Topics: prisoner abuse, federal tort claims, government immunity, law enforcement misconduct, sexual assault in custody

Summary

Background

A federal prisoner says three Bureau of Prisons correctional officers forced him to perform oral sex, held him in a choke hold, and threatened to kill him. He sued the United States under the Federal Tort Claims Act (FTCA), seeking damages for assault, battery, and negligence. The lower courts dismissed his intentional-tort claims based on a rule that limited the FTCA waiver to wrongs that occurred during searches, seizures, or arrests, and the Court agreed to review that rule because different appeals courts had reached different results.

Reasoning

The key question was whether the FTCA’s special rule for law enforcement officers applies only when officers are actually carrying out searches, seizing evidence, or making arrests, or whether it applies more broadly whenever a covered officer commits one of the listed intentional torts while acting within the scope of employment.
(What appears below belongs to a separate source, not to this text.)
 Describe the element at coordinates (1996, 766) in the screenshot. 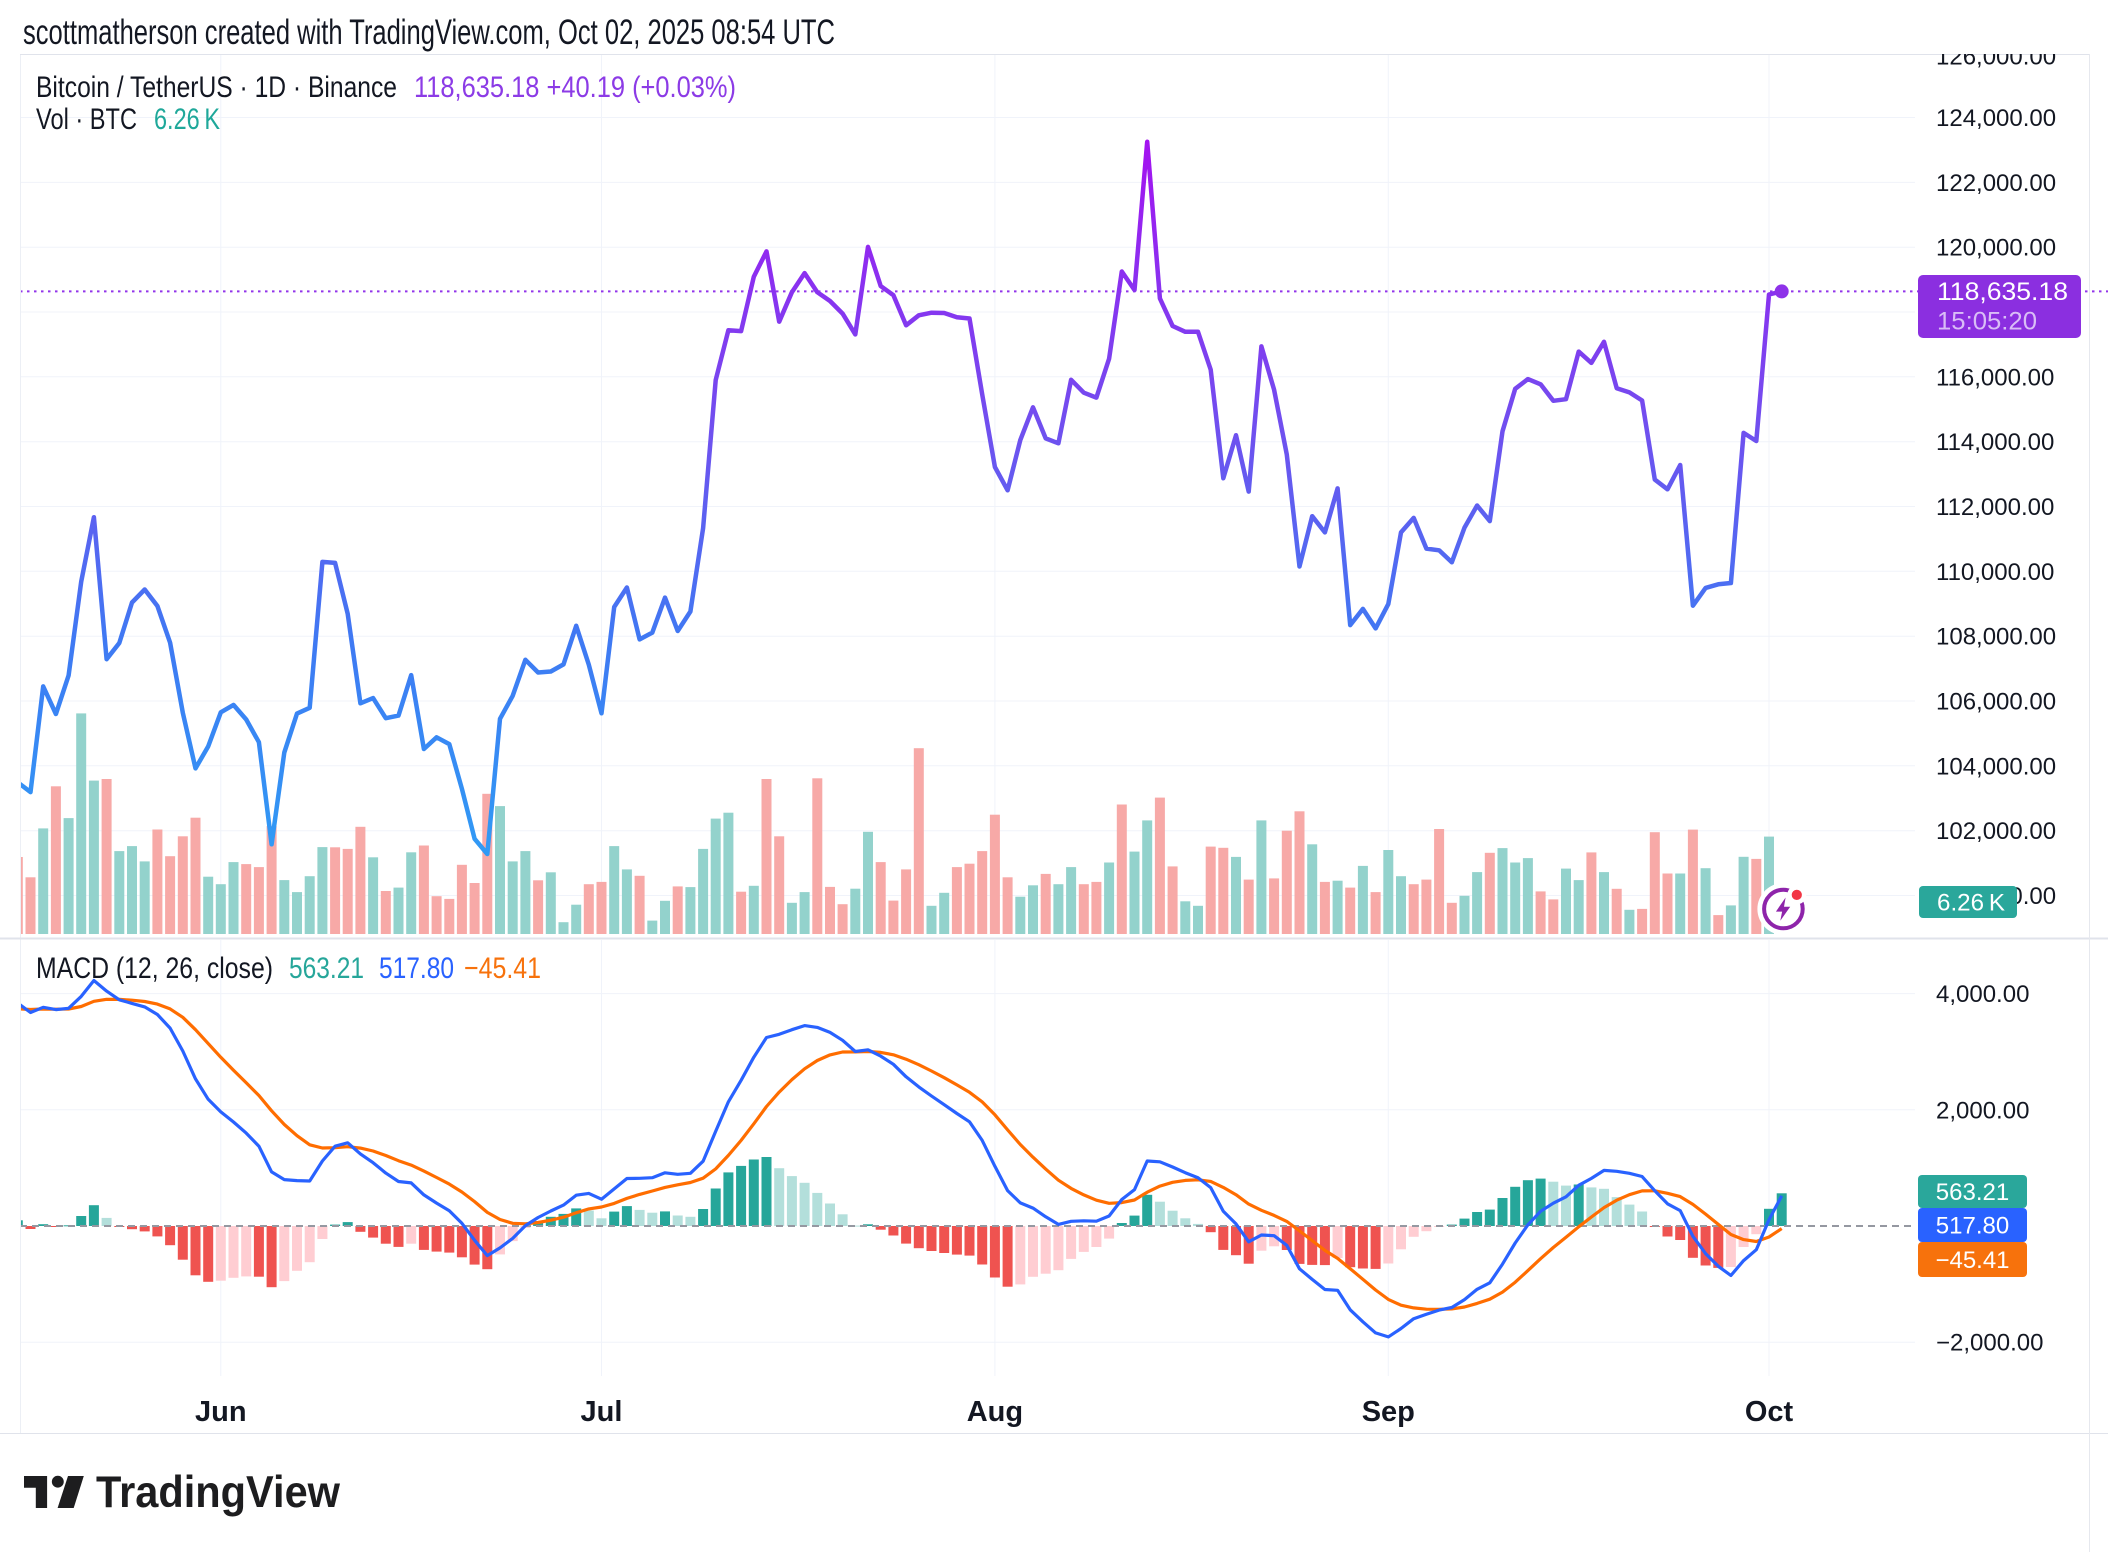

I see `svg-text: 104,000.00` at that location.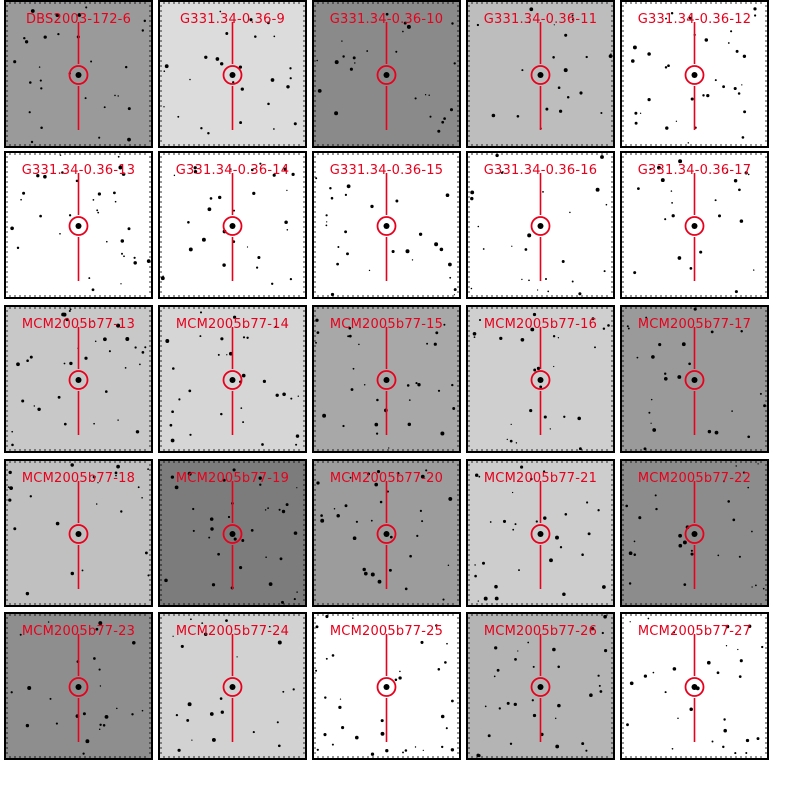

The Court read the statute’s text and concluded that Congress tied the waiver to the officer’s status (an officer empowered to search, seize, or arrest) and to acting within the scope of employment, not to a specific activity. Because the statute does not add a separate requirement that the officer be performing a search or making an arrest, the Court reversed the lower courts and allowed the prisoner’s intentional-tort claims to proceed.

Real world impact

The ruling means that claims for assault and battery by federal law enforcement officers can proceed if the officer is covered by the statute and was acting within the scope of employment, even if the conduct did not happen during a search or arrest. The decision is a ruling on the FTCA waiver, not a final judgment on the underlying facts, and the case was sent back to the lower court for further proceedings.